# Would a female or male be better?



## GigHarborGSD (Dec 7, 2015)

We are going to get a GSD puppy, hopefully this summer. Right now we have a 2.5 year old female Irish Setter who is submissive. She is spayed, loves other dogs and just loves to play. She has tons of energy and is a sweetheart.

What do you think would be better match, a male or female? Would a female puppy be fine? We will end up spaying or neutering either way, whichever sex we decide on. 

Thanks for your help!


----------



## Mrs.P (Nov 19, 2012)

Sent you a Pm


----------



## Nikitta (Nov 10, 2011)

Males are better choice with a female already there.


----------



## sitstay (Jan 20, 2003)

I think a male would be your best bet. GSDs are kind of notorious for same-sex aggression (especially with the females). Adding a puppy doesn't make much of a difference, in my experience. Everything is good until one day the puppy has matured and then it isn't very good. 

Stack the deck in your favor and get a male. You have a much better chance of a peaceful home that way.
Sheilah


----------



## Fodder (Oct 21, 2007)

* **What to produce**
Continue the forum thread about choosing a male or female GSD puppy, starting right after its final line.

* **Given information**
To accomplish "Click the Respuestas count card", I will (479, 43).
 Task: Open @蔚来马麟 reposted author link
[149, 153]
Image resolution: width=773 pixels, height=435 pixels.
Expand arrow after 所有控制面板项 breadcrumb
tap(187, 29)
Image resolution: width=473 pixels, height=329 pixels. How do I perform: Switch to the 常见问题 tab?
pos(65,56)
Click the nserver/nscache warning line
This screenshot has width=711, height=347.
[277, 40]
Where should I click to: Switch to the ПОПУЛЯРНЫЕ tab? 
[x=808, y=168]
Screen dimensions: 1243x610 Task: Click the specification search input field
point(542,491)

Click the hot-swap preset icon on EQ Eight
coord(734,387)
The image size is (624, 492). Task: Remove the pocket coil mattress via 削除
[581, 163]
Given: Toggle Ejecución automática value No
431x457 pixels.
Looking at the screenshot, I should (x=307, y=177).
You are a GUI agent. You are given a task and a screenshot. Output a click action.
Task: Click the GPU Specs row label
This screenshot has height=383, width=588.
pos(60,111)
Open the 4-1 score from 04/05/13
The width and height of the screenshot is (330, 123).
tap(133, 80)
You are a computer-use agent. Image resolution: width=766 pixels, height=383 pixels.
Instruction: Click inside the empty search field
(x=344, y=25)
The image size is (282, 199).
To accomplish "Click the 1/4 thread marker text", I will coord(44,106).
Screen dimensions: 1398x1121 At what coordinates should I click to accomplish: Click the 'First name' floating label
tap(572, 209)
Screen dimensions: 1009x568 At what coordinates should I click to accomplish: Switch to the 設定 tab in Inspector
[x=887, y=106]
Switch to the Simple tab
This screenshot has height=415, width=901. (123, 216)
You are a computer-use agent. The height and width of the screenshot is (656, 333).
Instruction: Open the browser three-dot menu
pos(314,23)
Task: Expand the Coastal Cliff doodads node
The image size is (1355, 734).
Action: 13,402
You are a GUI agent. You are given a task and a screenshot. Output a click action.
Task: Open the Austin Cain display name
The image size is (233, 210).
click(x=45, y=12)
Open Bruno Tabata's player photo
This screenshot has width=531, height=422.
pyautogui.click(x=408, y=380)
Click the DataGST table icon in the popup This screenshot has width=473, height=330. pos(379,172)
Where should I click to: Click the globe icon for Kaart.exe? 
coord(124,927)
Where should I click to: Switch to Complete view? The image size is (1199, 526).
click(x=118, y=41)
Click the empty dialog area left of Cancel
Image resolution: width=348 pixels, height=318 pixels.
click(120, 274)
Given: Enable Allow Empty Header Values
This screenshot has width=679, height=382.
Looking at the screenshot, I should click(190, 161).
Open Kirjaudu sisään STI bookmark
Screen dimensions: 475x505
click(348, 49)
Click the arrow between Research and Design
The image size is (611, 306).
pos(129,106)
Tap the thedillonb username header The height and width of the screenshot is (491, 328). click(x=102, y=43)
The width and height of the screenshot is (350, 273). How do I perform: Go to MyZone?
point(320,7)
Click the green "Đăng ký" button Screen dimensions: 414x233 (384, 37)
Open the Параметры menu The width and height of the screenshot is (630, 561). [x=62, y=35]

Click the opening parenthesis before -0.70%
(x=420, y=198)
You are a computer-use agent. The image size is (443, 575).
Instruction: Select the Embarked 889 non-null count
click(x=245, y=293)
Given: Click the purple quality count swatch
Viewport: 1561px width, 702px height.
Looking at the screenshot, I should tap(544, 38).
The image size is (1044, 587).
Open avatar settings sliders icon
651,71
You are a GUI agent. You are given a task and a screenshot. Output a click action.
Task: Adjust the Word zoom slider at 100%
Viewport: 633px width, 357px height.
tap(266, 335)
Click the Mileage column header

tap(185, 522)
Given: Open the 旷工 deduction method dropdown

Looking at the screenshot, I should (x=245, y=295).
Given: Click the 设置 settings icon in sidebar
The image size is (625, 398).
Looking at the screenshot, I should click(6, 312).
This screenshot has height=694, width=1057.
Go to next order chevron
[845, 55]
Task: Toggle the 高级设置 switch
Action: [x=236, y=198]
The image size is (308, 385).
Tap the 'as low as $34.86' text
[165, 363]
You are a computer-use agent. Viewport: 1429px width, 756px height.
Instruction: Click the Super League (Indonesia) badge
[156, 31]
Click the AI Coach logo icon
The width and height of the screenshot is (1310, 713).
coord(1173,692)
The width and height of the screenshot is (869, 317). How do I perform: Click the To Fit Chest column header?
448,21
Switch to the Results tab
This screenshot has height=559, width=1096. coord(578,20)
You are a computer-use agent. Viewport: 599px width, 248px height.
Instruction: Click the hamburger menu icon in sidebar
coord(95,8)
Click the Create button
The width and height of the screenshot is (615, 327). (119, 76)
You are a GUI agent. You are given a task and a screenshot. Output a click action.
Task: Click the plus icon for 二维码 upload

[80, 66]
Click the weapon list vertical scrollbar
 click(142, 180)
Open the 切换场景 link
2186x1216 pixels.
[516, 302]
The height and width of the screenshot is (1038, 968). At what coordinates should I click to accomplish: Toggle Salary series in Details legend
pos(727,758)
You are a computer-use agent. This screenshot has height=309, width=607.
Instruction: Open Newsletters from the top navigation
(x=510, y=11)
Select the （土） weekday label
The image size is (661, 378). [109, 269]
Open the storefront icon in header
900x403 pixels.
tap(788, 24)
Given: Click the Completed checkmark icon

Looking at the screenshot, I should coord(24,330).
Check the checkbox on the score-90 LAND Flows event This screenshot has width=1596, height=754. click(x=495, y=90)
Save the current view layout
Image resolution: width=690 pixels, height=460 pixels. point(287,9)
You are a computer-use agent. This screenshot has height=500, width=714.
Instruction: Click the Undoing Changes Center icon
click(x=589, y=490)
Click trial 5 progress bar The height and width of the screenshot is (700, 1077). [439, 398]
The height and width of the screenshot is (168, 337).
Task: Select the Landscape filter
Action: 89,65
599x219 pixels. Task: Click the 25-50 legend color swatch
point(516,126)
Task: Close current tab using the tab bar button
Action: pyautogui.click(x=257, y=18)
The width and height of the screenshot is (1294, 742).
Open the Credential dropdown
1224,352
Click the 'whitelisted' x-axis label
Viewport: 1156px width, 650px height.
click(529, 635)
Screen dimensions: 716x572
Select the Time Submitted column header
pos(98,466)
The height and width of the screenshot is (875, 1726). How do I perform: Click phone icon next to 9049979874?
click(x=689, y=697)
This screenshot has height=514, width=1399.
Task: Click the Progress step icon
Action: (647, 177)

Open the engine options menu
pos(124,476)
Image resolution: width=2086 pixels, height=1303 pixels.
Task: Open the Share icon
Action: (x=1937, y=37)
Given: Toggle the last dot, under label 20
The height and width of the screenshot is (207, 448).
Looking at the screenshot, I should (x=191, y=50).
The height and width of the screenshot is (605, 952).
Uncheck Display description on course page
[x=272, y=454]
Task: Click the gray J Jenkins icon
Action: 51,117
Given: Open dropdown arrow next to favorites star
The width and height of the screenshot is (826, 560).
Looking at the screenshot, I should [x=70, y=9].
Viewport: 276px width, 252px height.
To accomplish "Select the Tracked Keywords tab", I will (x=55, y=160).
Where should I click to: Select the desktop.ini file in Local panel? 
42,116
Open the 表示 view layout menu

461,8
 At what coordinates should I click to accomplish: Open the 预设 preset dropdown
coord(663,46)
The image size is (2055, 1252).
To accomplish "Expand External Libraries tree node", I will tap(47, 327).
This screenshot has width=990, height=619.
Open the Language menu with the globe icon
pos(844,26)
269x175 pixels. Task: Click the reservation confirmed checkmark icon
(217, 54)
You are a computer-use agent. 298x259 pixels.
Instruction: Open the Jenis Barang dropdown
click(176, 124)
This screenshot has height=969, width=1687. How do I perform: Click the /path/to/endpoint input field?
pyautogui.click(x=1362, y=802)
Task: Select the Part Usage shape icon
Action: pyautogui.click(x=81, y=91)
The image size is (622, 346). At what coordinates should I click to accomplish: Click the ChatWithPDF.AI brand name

* **Output of the exercise**
either can workout but typically if someone is asking I stick to the general rule of thumb to go with the oposite sex. it can take a bit of experienced handling (and time and space) to keep girls together if problems did arise and I just assume that those capable and willing to do so already know the answer to this question, ya know. unless you have a strong preference for a female, why not stack the cards in your favor?

personally - even if the setter is submissive, you may not have problems in your household but my concern would be with a spicy little shepherd girl having the practice or illusion of dominance over her and have it cause conflict with dogs outside of the home who don't automatically respond in a submissive manner. so, I'd go with a male.


----------



## GigHarborGSD (Dec 7, 2015)

Mrs.P said:


> Sent you a Pm


Thanks! Got it. I would've responded through pm, but it says I can't respond until I have 15 posts. I'll respond to your pm once I get enough posts.

I will definitely check them out.


----------



## GigHarborGSD (Dec 7, 2015)

Thanks for the responses. Good points that I hadn't though of, like dogs outside of the home who don't respond in a submissive manner. 

I most definitely would like to stack the deck in my favor, like a couple of you suggested. I wouldn't want to jeopardize anything with our setter. Of course I know anything could happen with any two dogs.


----------



## Stonevintage (Aug 26, 2014)

Male. You wouldn't think it but those female Irish Setters can be absolute terrors around another female dog if they are used to ruling a roost. There were battles that went on for months when my female GSD/AST was introduced into the farm pack.


----------



## GigHarborGSD (Dec 7, 2015)

Stonevintage said:


> Male. You wouldn't think it but those female Irish Setters can be absolute terrors around another female dog if they are used to ruling a roost. There were battles that went on for months when my female GSD/AST was introduced into the farm pack.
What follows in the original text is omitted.